Dataset records
● ● ● ●

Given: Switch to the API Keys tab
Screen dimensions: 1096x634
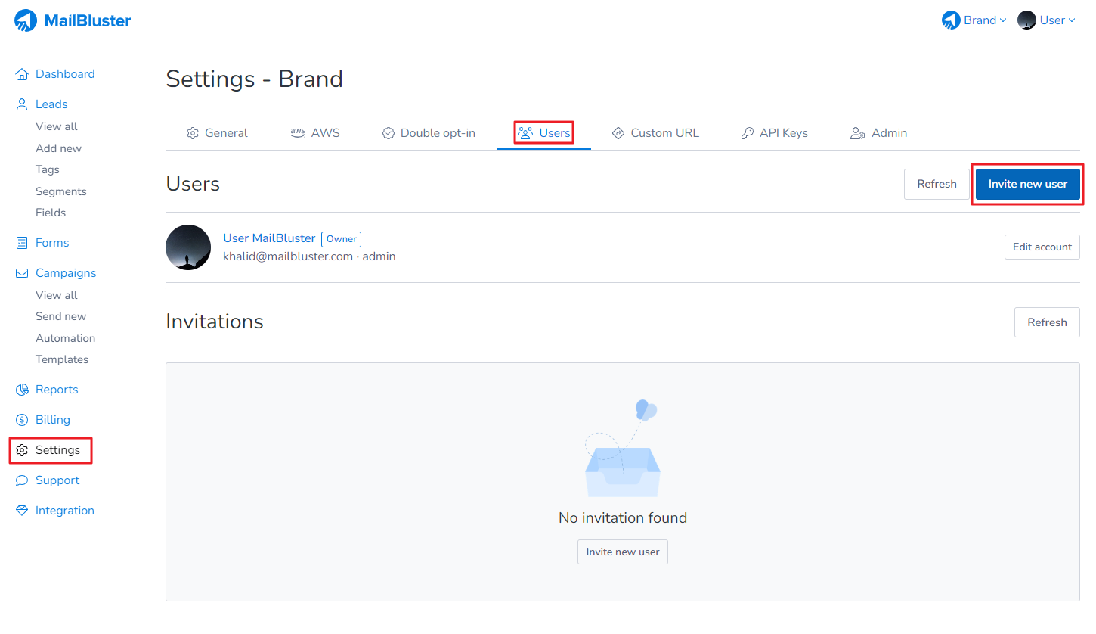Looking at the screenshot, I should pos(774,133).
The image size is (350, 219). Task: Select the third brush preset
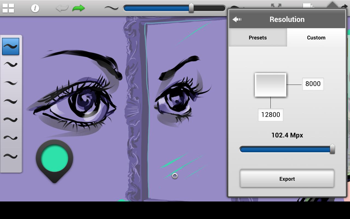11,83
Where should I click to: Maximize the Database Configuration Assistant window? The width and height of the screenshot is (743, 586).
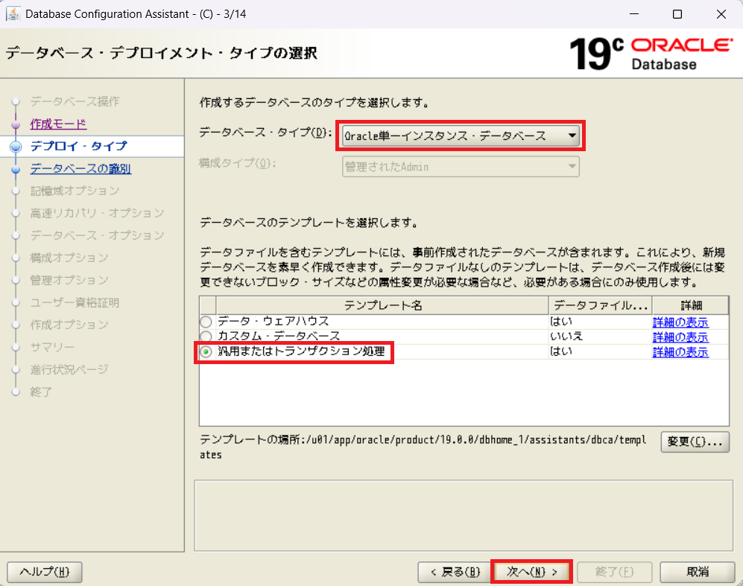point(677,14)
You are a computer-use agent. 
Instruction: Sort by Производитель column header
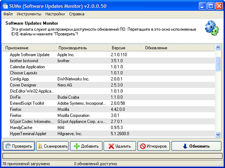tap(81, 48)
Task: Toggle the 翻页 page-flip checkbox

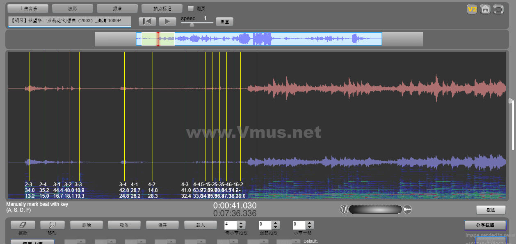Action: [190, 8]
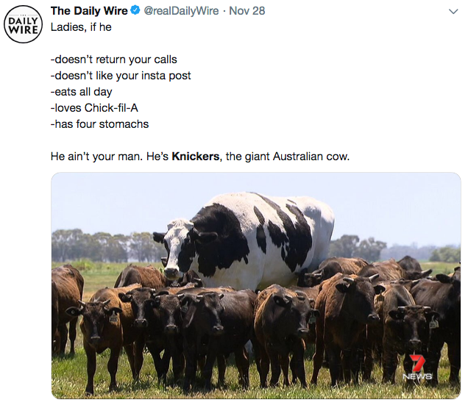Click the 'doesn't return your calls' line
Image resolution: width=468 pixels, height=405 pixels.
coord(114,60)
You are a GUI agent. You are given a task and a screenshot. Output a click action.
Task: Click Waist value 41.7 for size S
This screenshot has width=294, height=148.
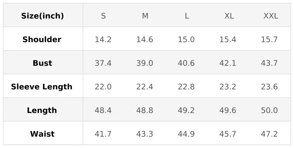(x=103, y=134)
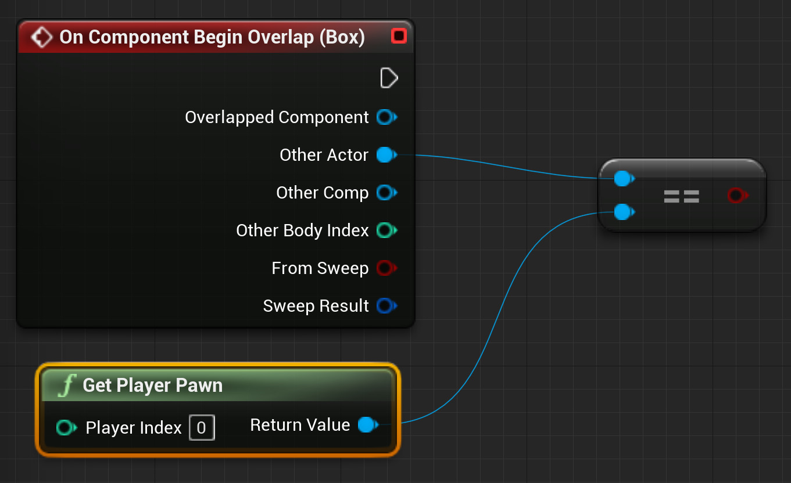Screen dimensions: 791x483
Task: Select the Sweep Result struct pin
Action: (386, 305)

● ● ● ●

Each entry above should be printed again word for word, with any picture dropped.

Given: Switch to the API Keys tab
Screen dimensions: 1096x634
Looking at the screenshot, I should pos(774,133).
The image size is (350, 219). Task: Select the third brush preset
11,83
Where should I click to: Maximize the Database Configuration Assistant window? The width and height of the screenshot is (743, 586).
point(677,14)
You are a computer-use agent. 
Instruction: Sort by Производитель column header
tap(81, 48)
Task: Toggle the 翻页 page-flip checkbox

Action: [190, 8]
Click the 'doesn't return your calls' line
Image resolution: width=468 pixels, height=405 pixels.
coord(114,60)
You are a GUI agent. You are given a task and a screenshot. Output a click action.
Task: Click Waist value 41.7 for size S
This screenshot has width=294, height=148.
(x=103, y=134)
Screen dimensions: 791x483
Task: Select the Sweep Result struct pin
Action: (386, 305)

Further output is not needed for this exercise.